Eventually we crash. We’ve all heard these stories of people who heroically triumph over all kinds of adversity until one day they simply can’t do it anymore. The body whispers, hoping we will listen. We don’t. It gets louder. We still don’t listen. It will scream, it will escalate until we are literally taken down.
What’s the alternative?
Don’t fight the war in the first place. Choose care instead. Declare peace with the body, no matter what is going on with it. Respond to fatigue, illness, and pain with rest, to hunger with food. Learn to live in peace with our negative feelings. Sit with grief, anger, frustration. Allow and accept them. Treat ourselves with compassion. Accept that bodies are constantly changing. They grow ill, they age, they get injured, they die. It’s what bodies do.
I am not saying we should reject medicines that cure infections, procedures that save lives, interventions that relieve suffering. Of course not.

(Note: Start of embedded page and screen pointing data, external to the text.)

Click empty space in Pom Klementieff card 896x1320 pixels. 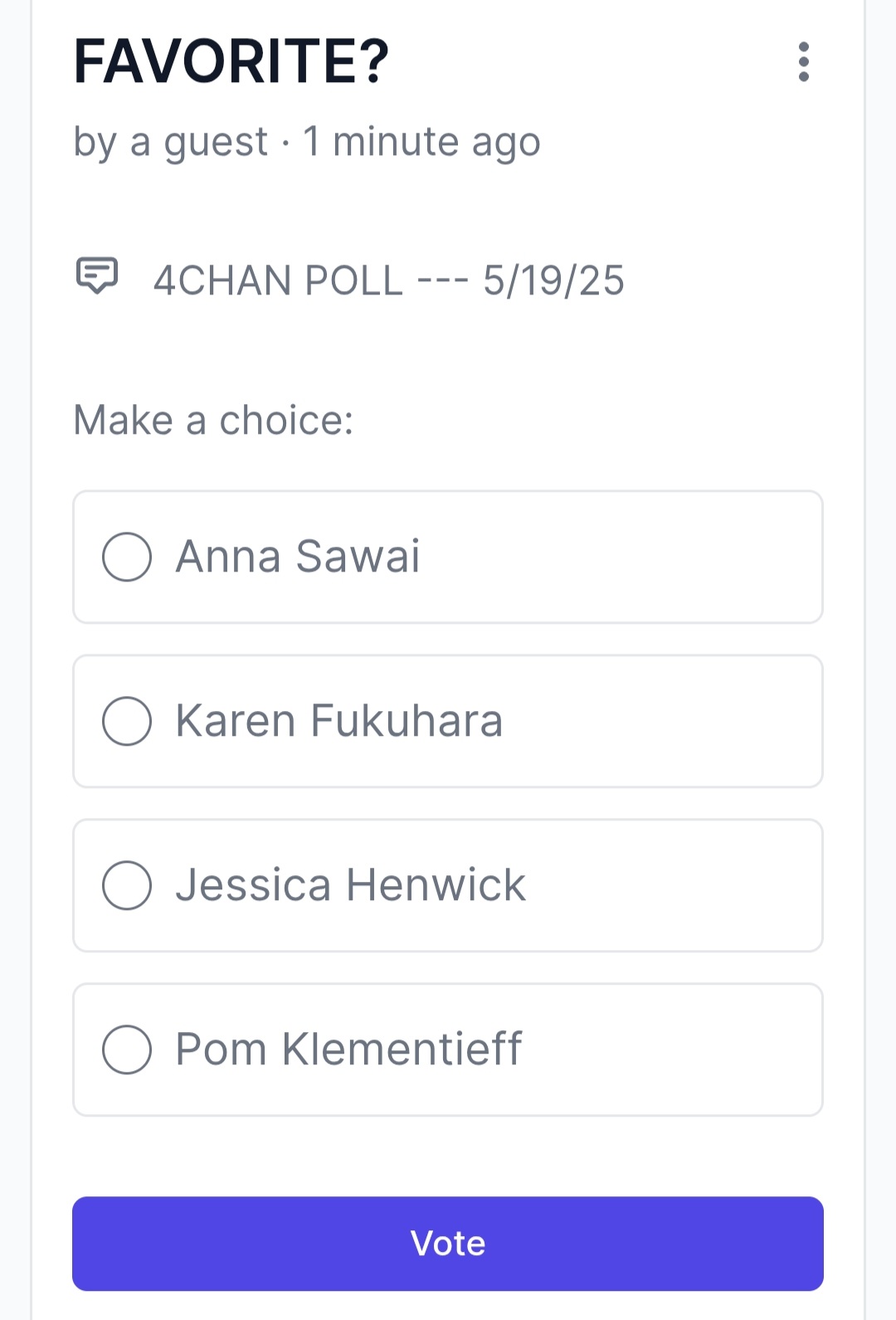click(x=672, y=1050)
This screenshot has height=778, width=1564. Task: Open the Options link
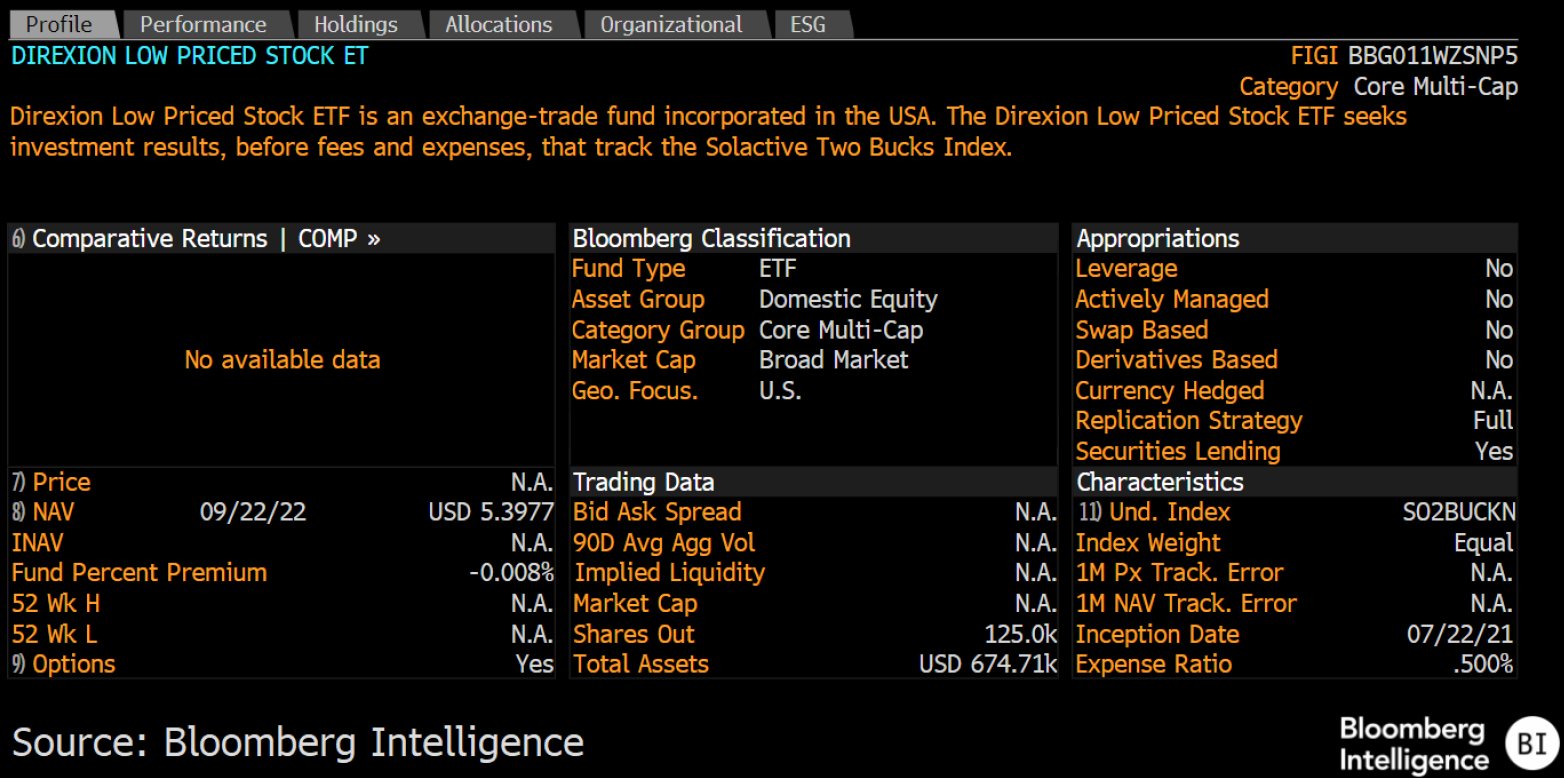73,664
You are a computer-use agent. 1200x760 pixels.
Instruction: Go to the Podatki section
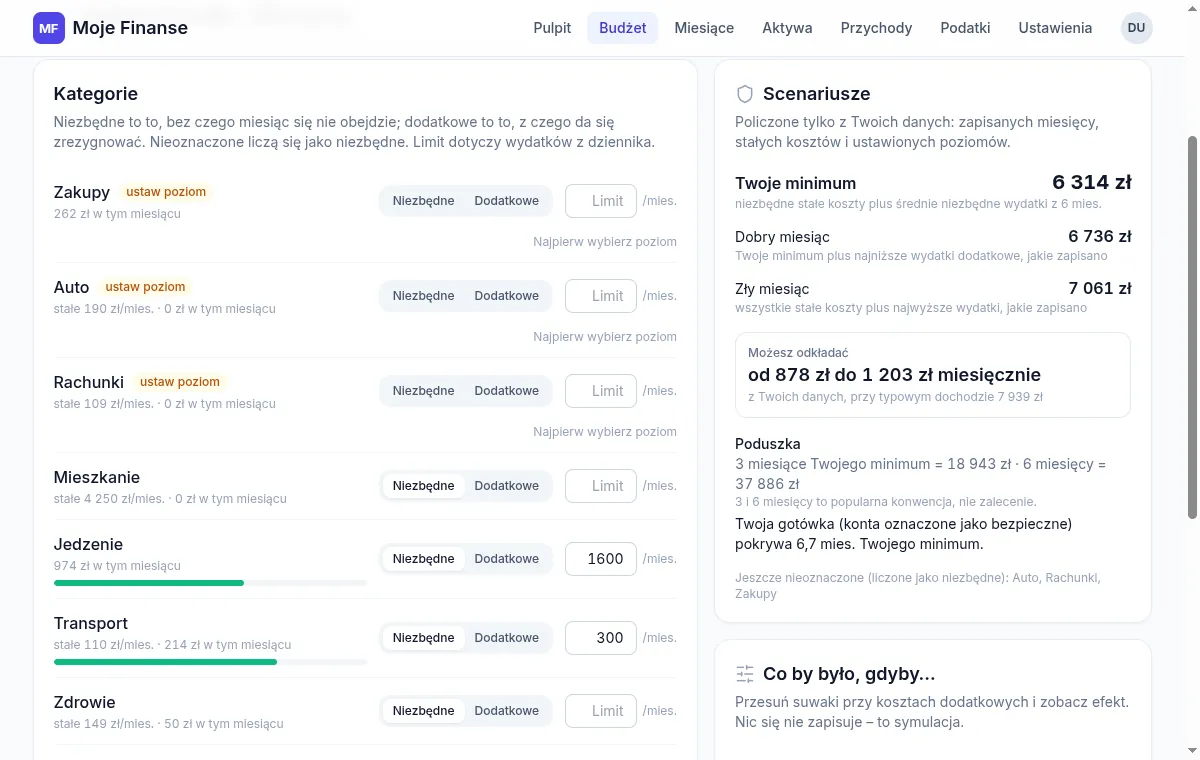tap(965, 28)
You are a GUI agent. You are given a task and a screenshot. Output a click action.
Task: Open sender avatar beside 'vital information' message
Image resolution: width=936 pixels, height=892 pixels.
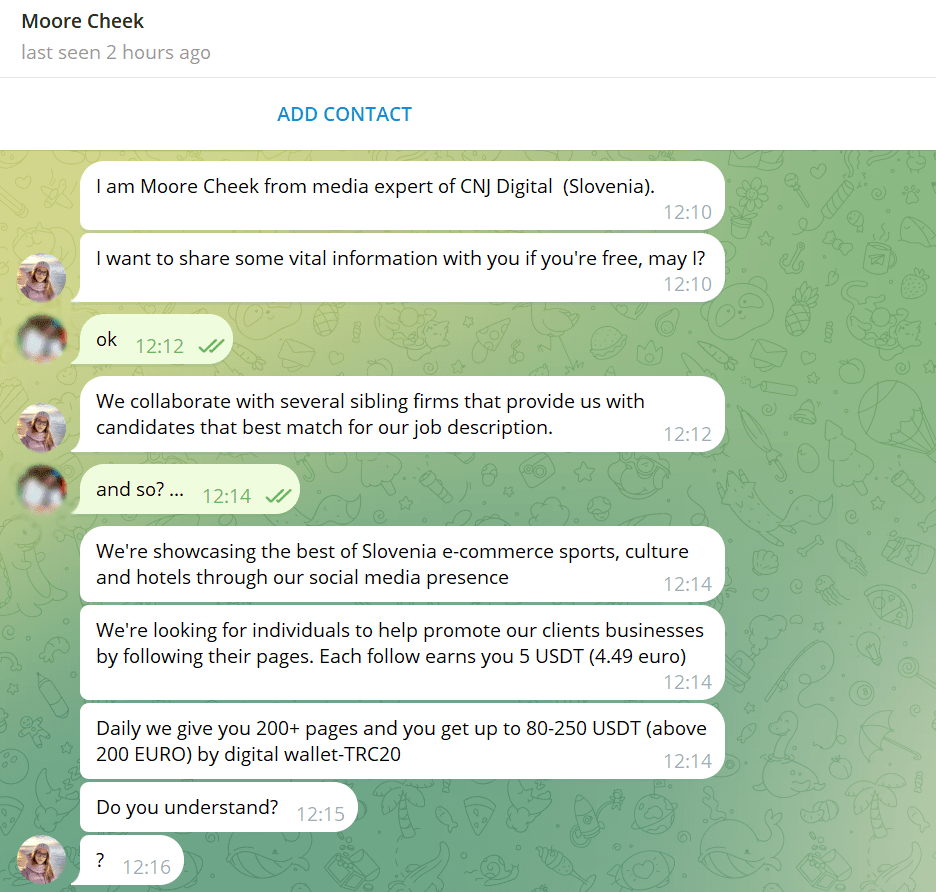42,278
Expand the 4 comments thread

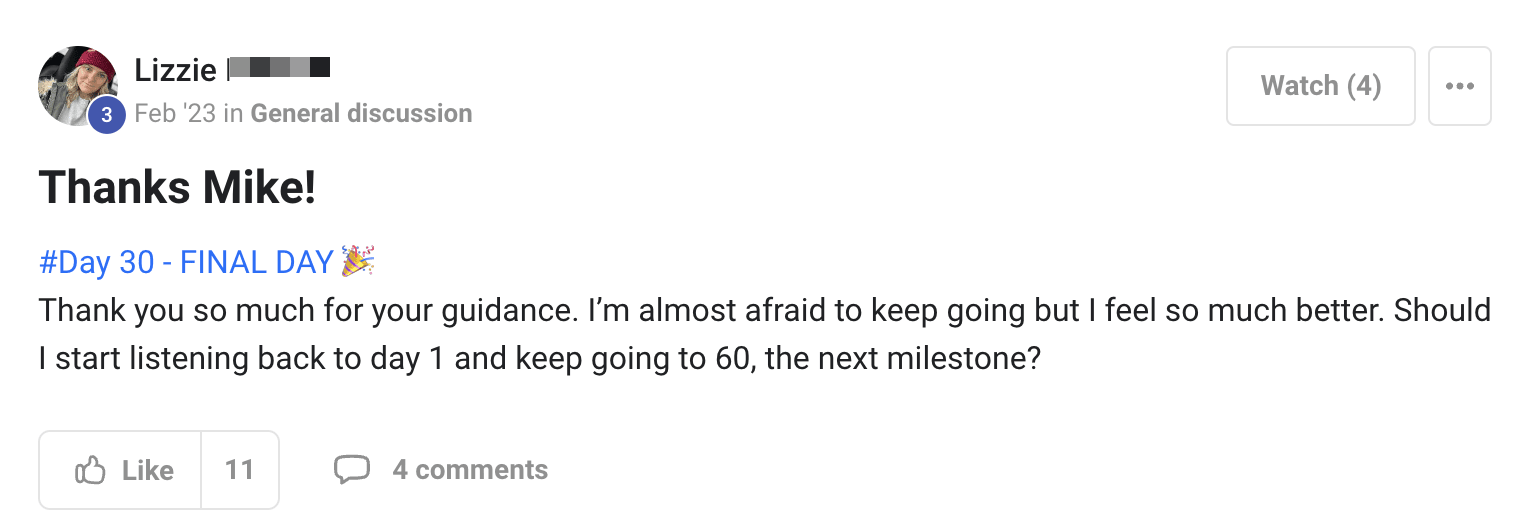point(470,470)
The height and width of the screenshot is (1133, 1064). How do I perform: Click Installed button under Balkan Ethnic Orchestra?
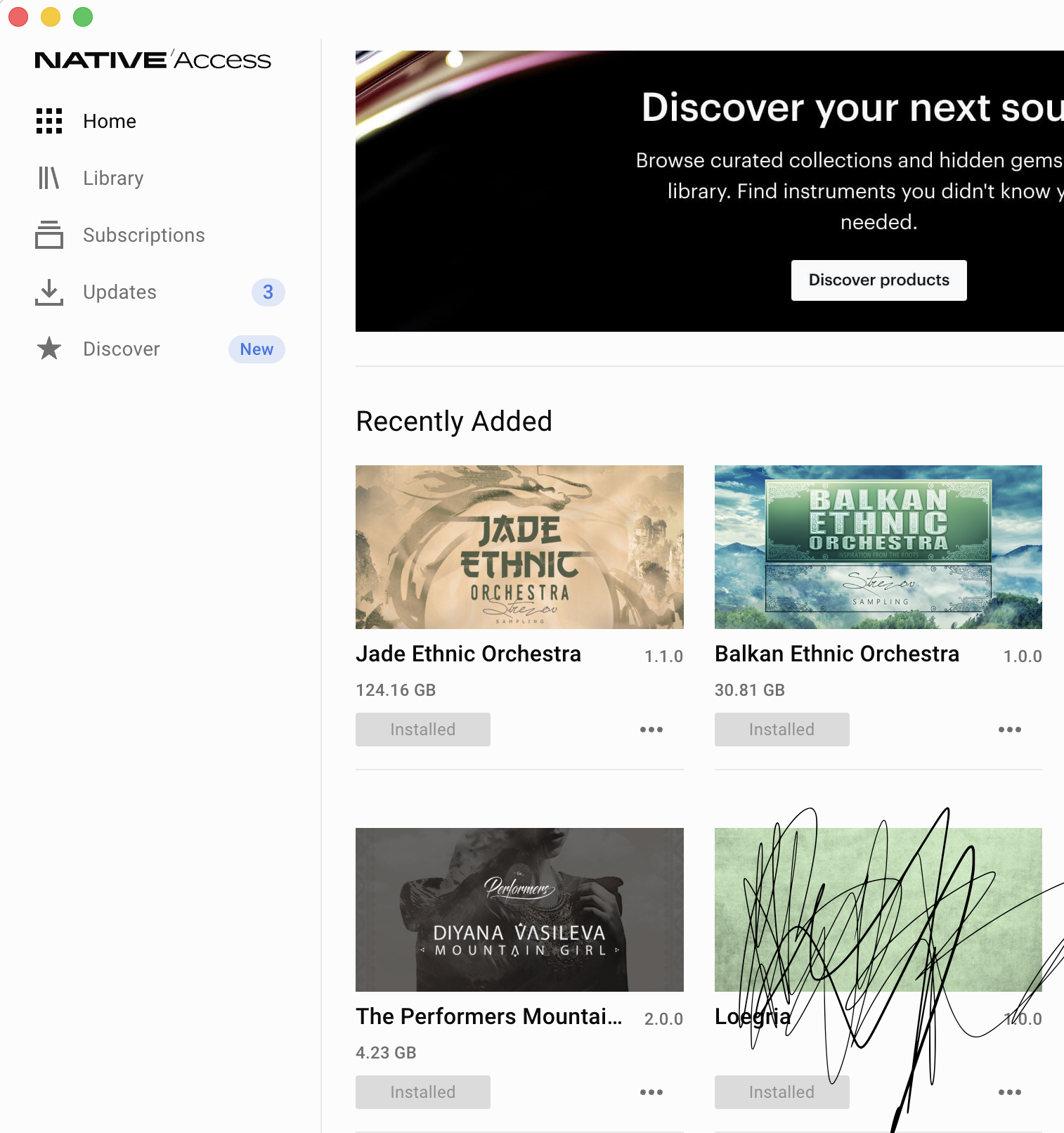tap(782, 730)
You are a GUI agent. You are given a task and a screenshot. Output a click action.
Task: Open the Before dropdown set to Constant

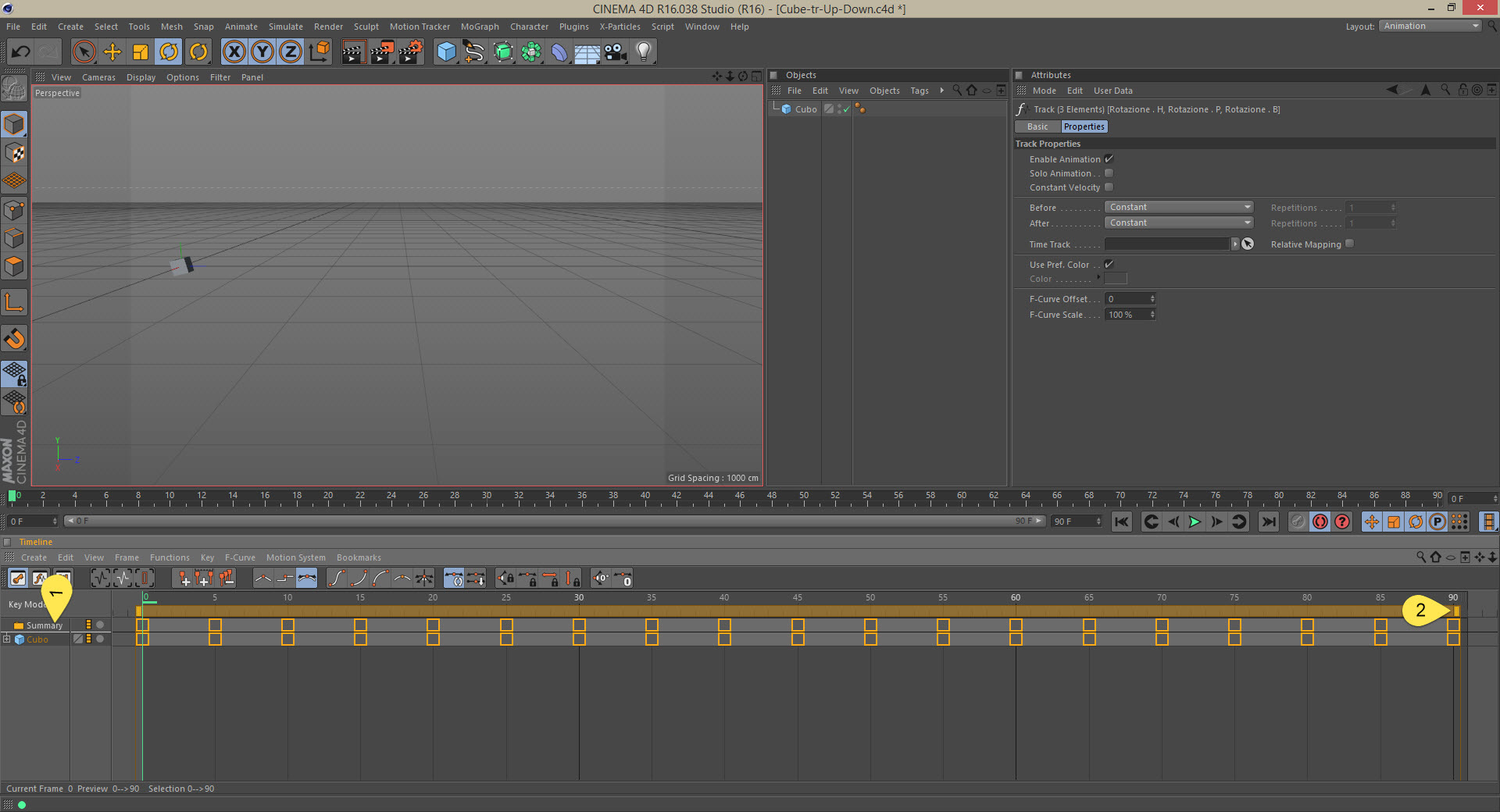click(1178, 208)
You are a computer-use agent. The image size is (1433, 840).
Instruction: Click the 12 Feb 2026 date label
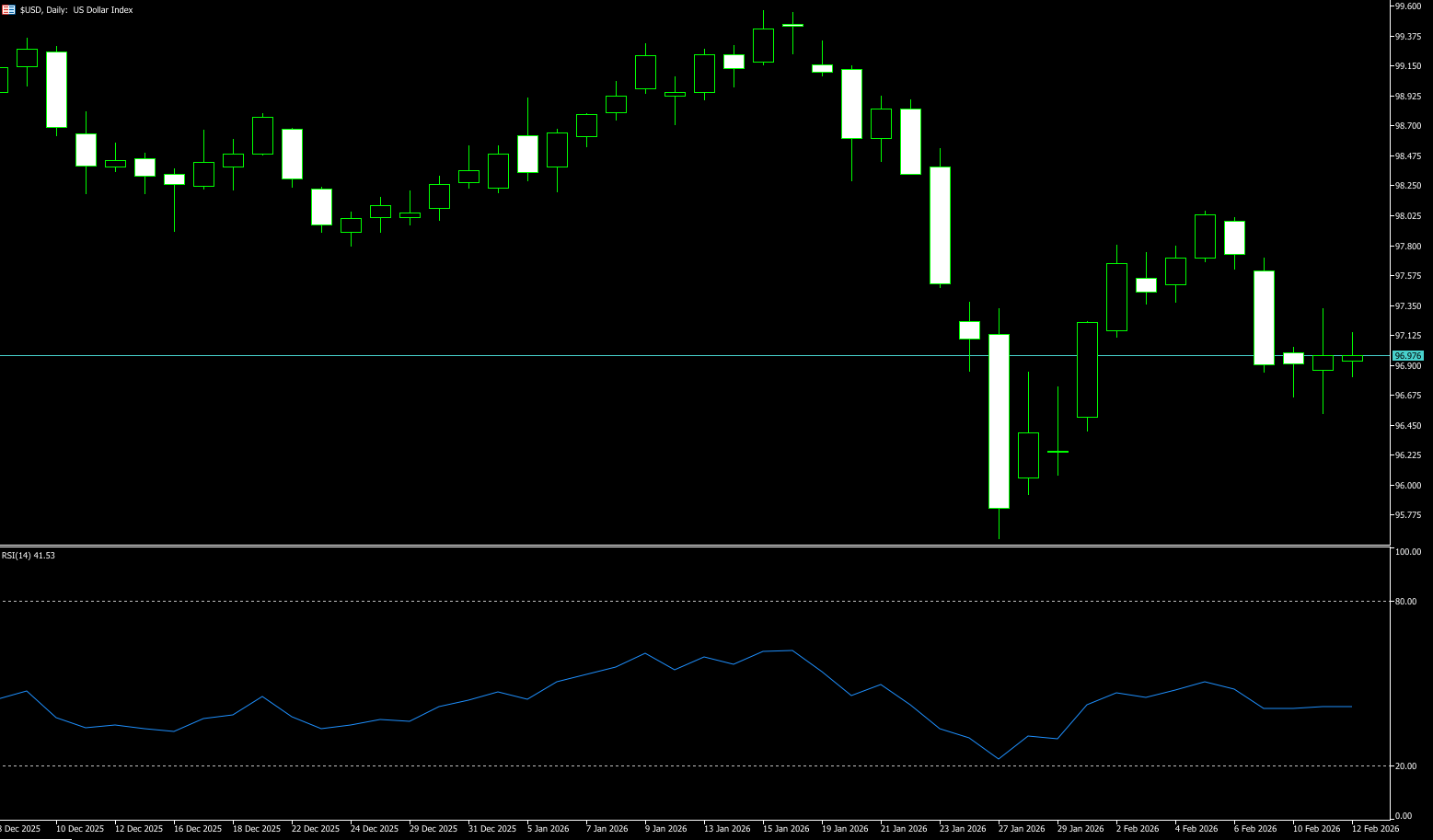coord(1375,829)
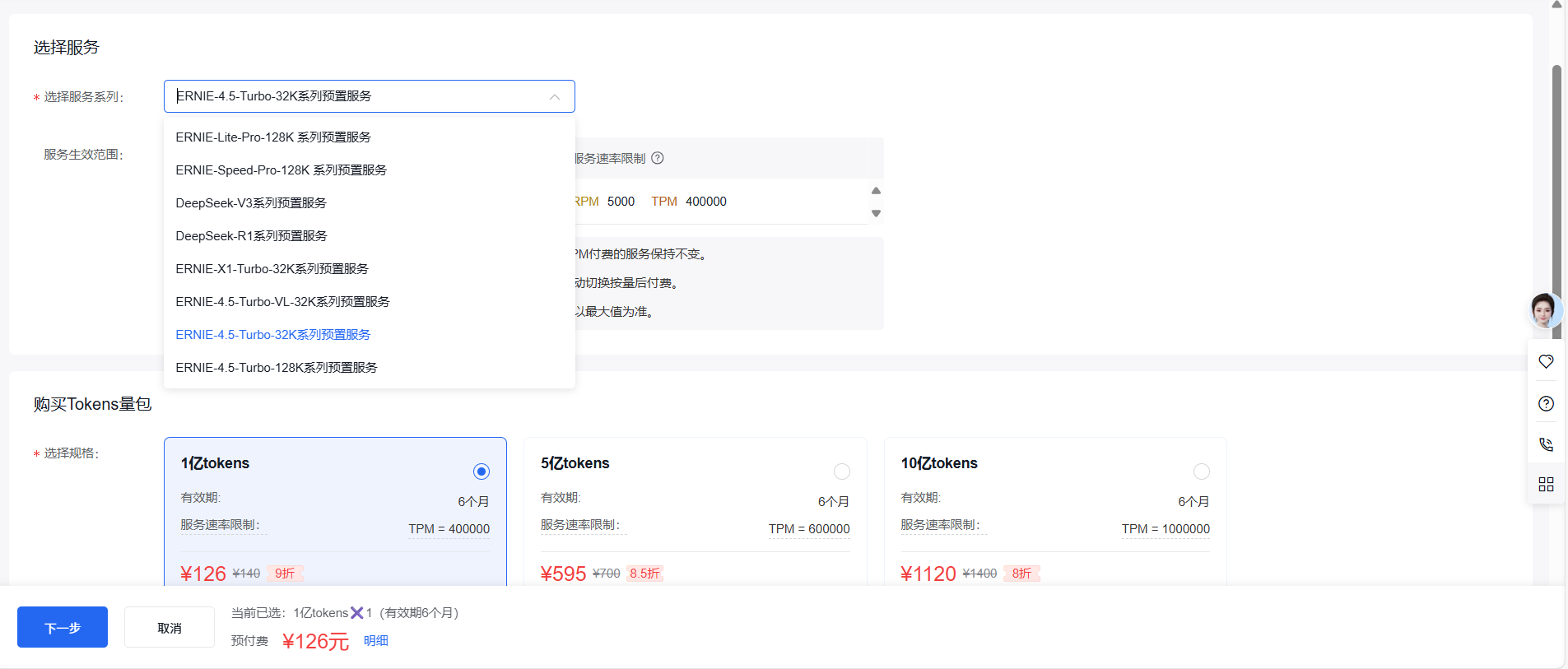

We just have to stop understanding them as WAR. We need to work with them, welcome them into our systems in a peaceful and relaxed state. Silence the words that evoke fear. Provide support, optimism, beauty. Love, tend and befriend. The outcomes will be so much better.
The poet Rumi wrote, “be ground, be crumbled, so wildflowers will come up where you are. You’ve been stony for too many years. Try something different. Surrender.”
We all need to think for ourselves what it might mean to stop fighting with our bodies and start listening to them. We all need to reframe the pursuit of health as a fight, a set of sacrifices, the denial of pleasure. We need to tune in and listen to the subtle messages – fatigue, pain, tension, negative emotion. Then instead of asking, “why is this happening,” and “how can I make it go away,” ask “what does it mean? What do I need?”